# DATA SUPPLIED:
☆ ☆ ☆ ☆ ☆ ☆ ☆

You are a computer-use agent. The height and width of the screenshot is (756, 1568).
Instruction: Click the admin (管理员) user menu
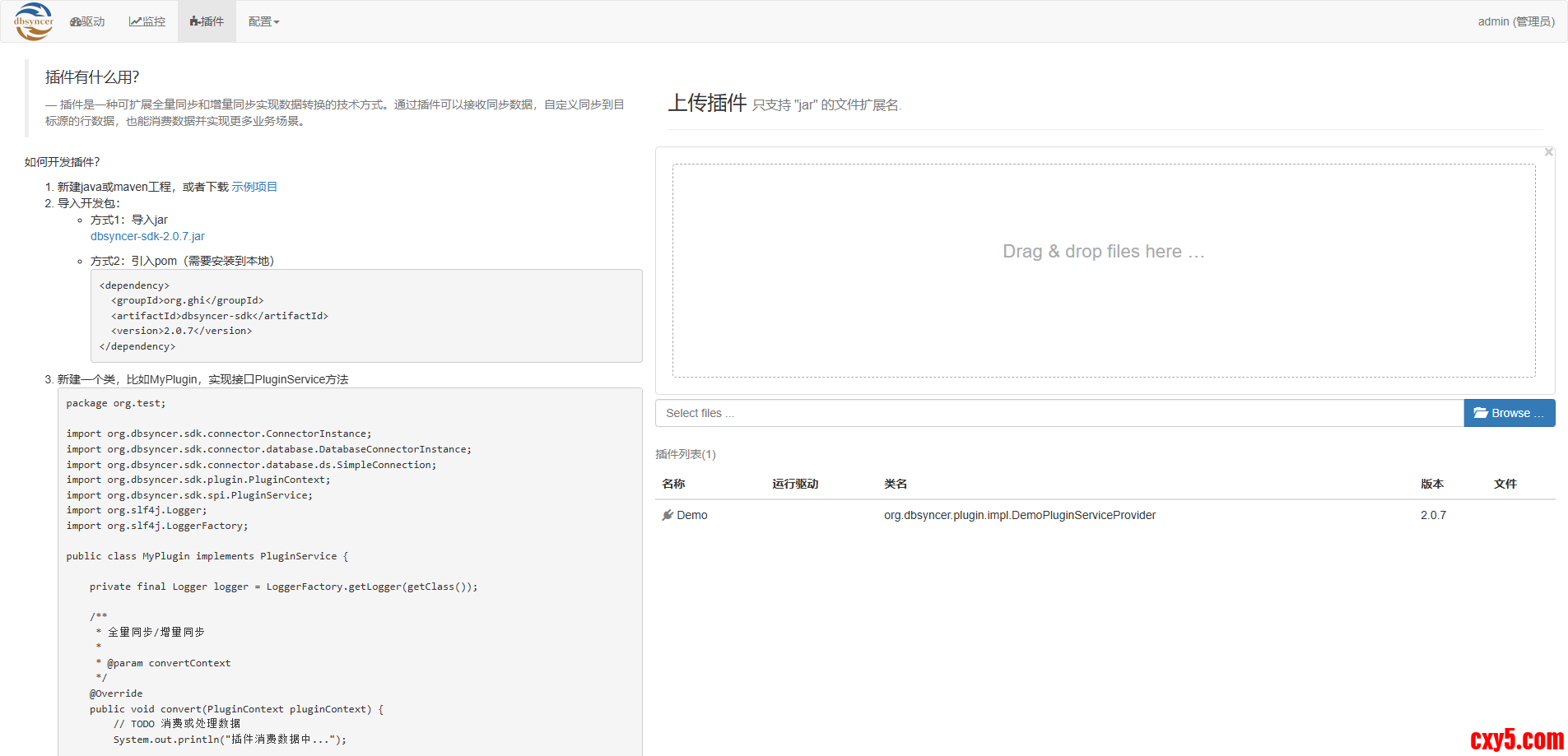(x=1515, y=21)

☆ ☆ ☆ ☆ ☆ ☆ ☆

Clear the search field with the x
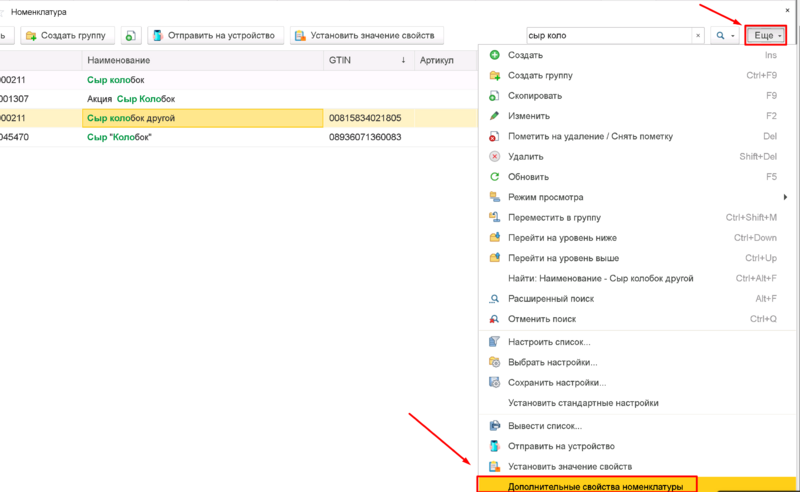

☆ ☆ ☆ ☆ ☆ ☆ ☆

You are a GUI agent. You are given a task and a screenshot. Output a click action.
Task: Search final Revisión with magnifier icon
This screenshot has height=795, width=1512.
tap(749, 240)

☆ ☆ ☆ ☆ ☆ ☆ ☆

# EXERCISE DESCRIPTION:
Every line of the listing that includes the word "agent" forms the answer.

# EXERCISE SOLUTION:
You are a computer-use agent. The height and width of the screenshot is (756, 1568).
You are a GUI agent. You are given a task and a screenshot. Output a click action.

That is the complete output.